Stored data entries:
((
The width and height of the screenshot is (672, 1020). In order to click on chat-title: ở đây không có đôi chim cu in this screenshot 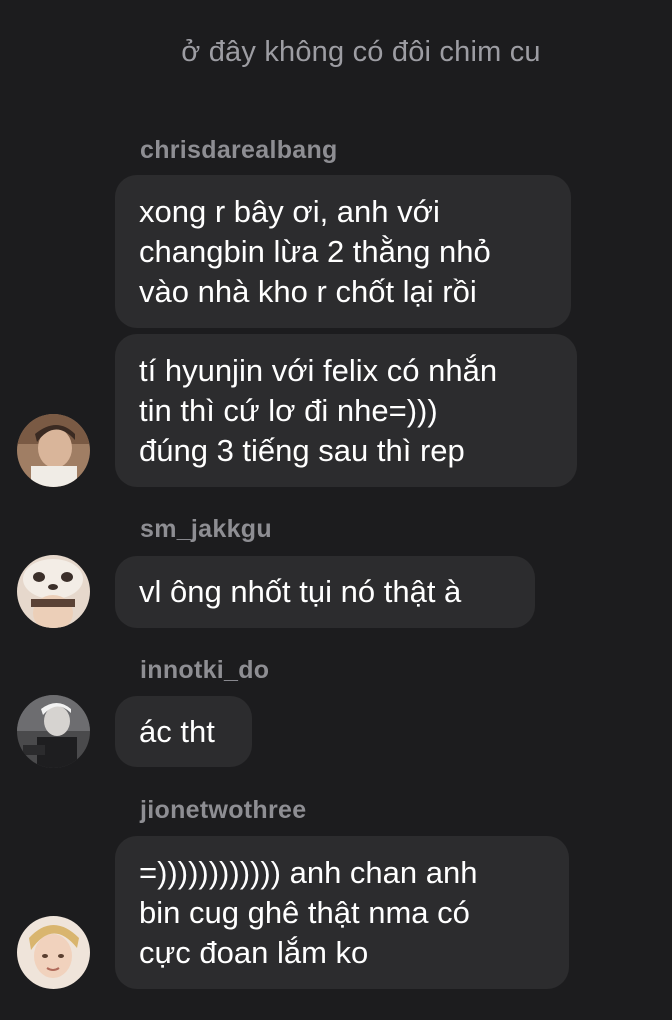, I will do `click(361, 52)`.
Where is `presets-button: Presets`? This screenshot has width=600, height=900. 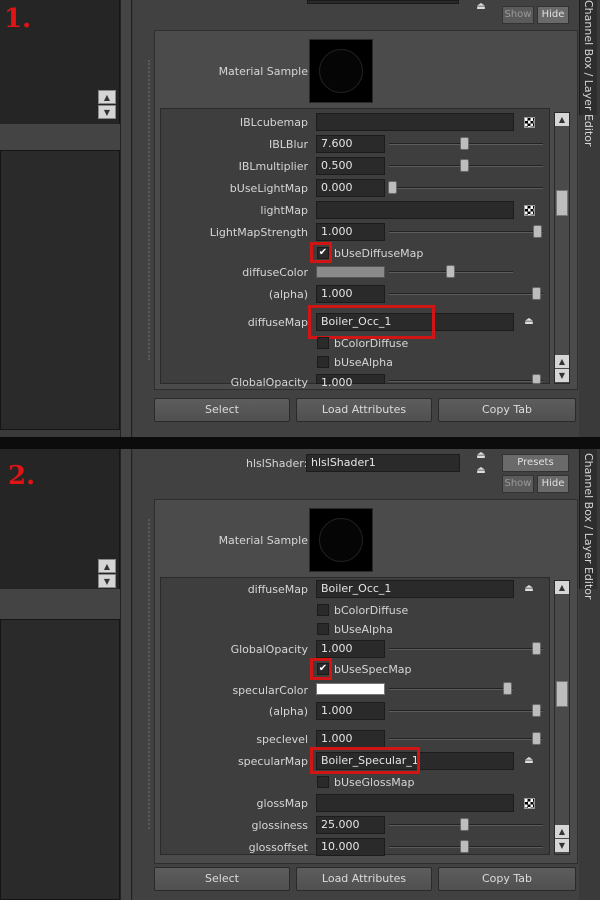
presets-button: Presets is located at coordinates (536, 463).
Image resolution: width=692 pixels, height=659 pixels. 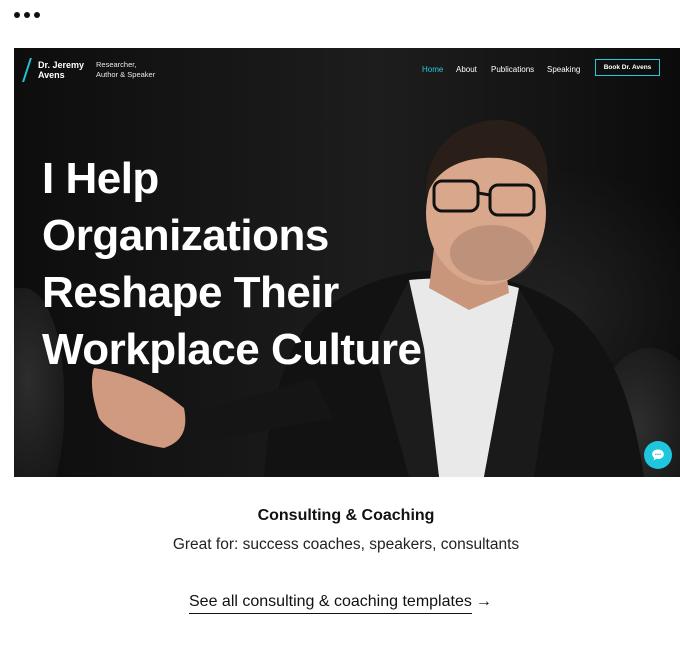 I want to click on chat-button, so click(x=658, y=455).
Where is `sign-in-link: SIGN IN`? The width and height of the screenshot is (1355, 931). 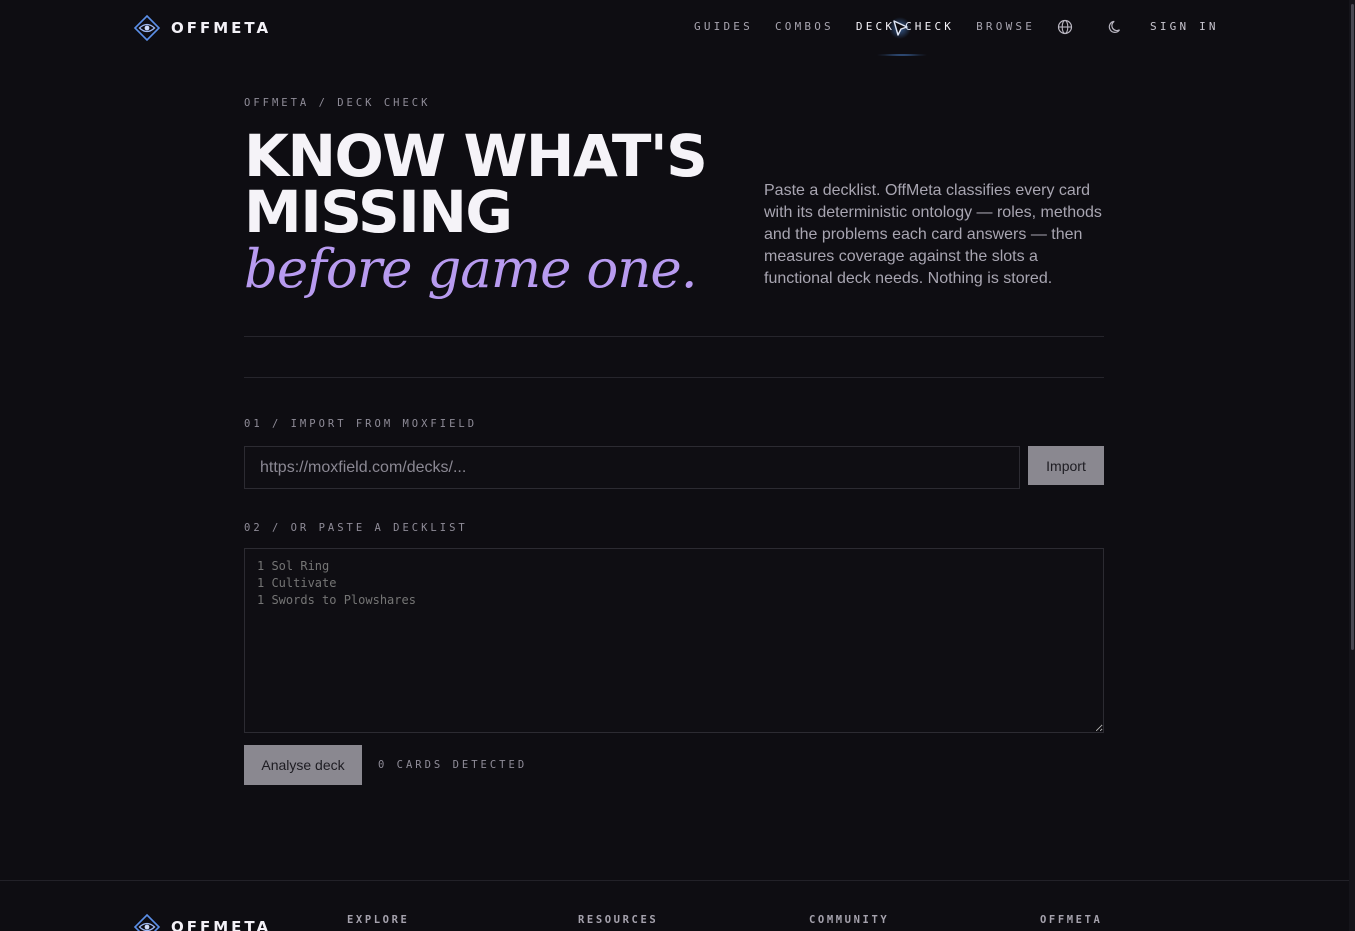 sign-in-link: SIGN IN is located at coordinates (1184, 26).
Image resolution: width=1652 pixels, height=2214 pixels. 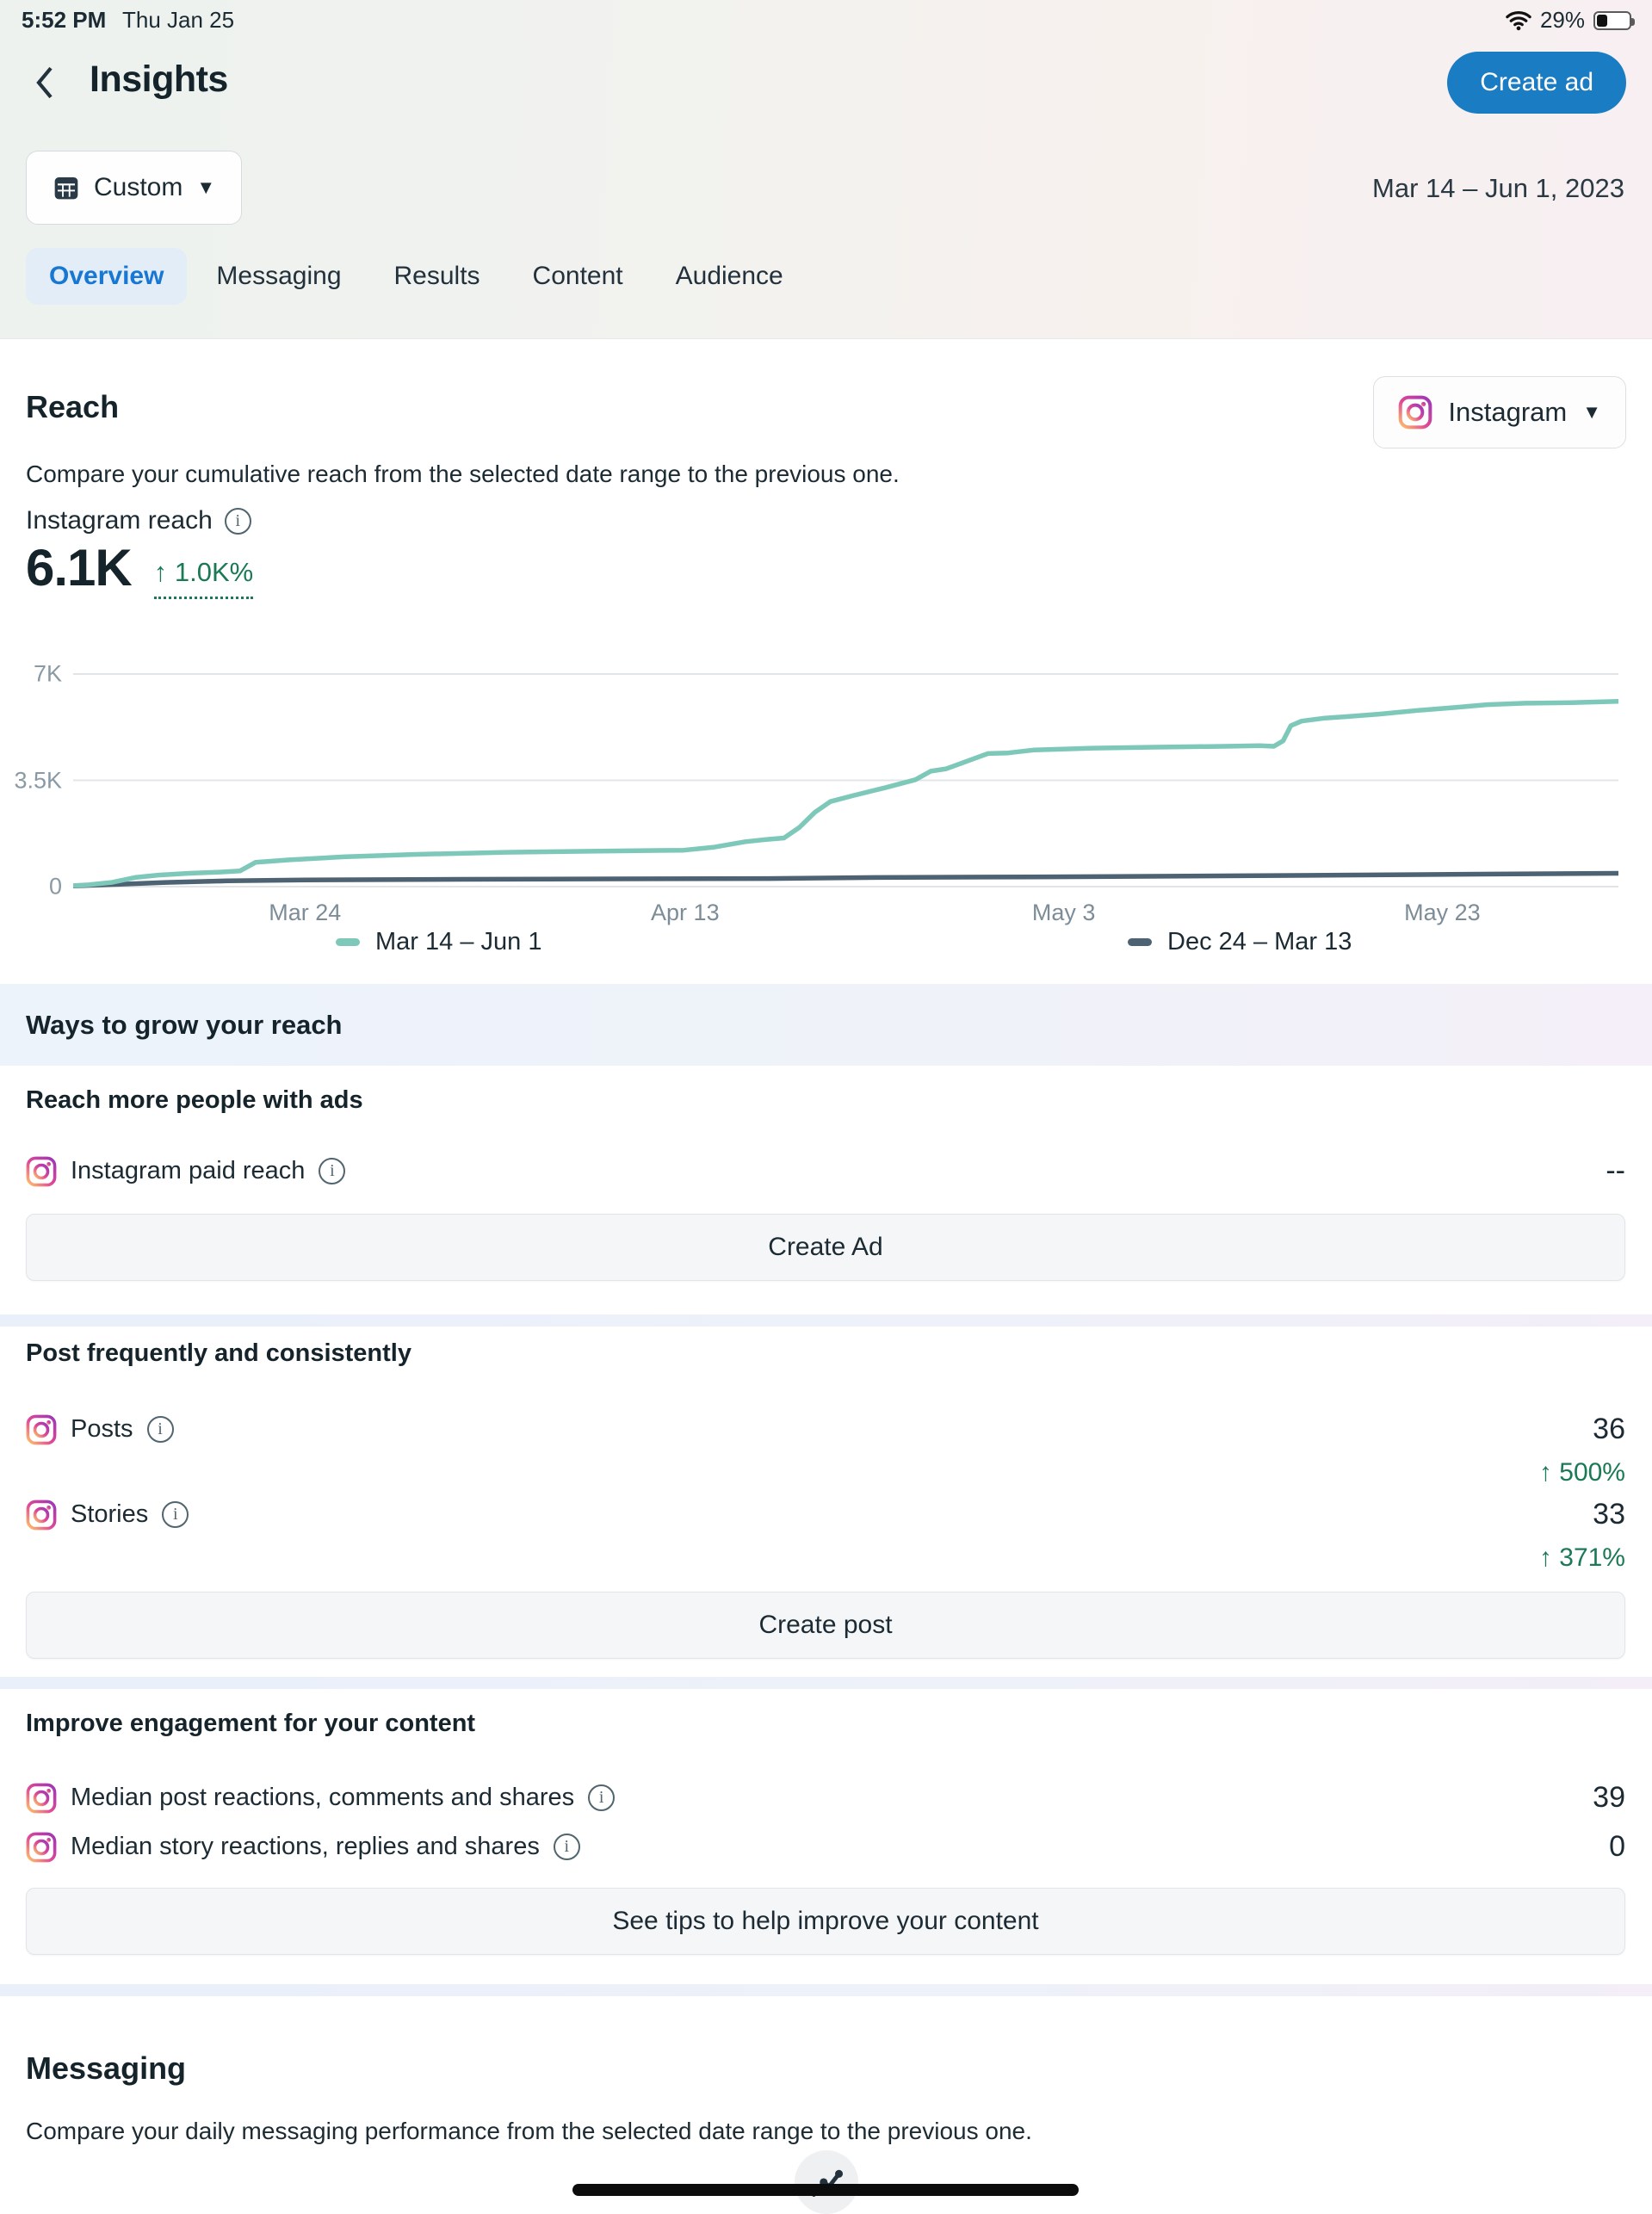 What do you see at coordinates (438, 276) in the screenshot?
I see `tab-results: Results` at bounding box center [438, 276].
))
Work required
Reproduce the data word for word from the line with "has width=600, height=900." up to and including the line with "presets-button: Presets is". Omit the pictures from your answer.

Output for this exercise
Where is `presets-button: Presets`? This screenshot has width=600, height=900. 
presets-button: Presets is located at coordinates (536, 463).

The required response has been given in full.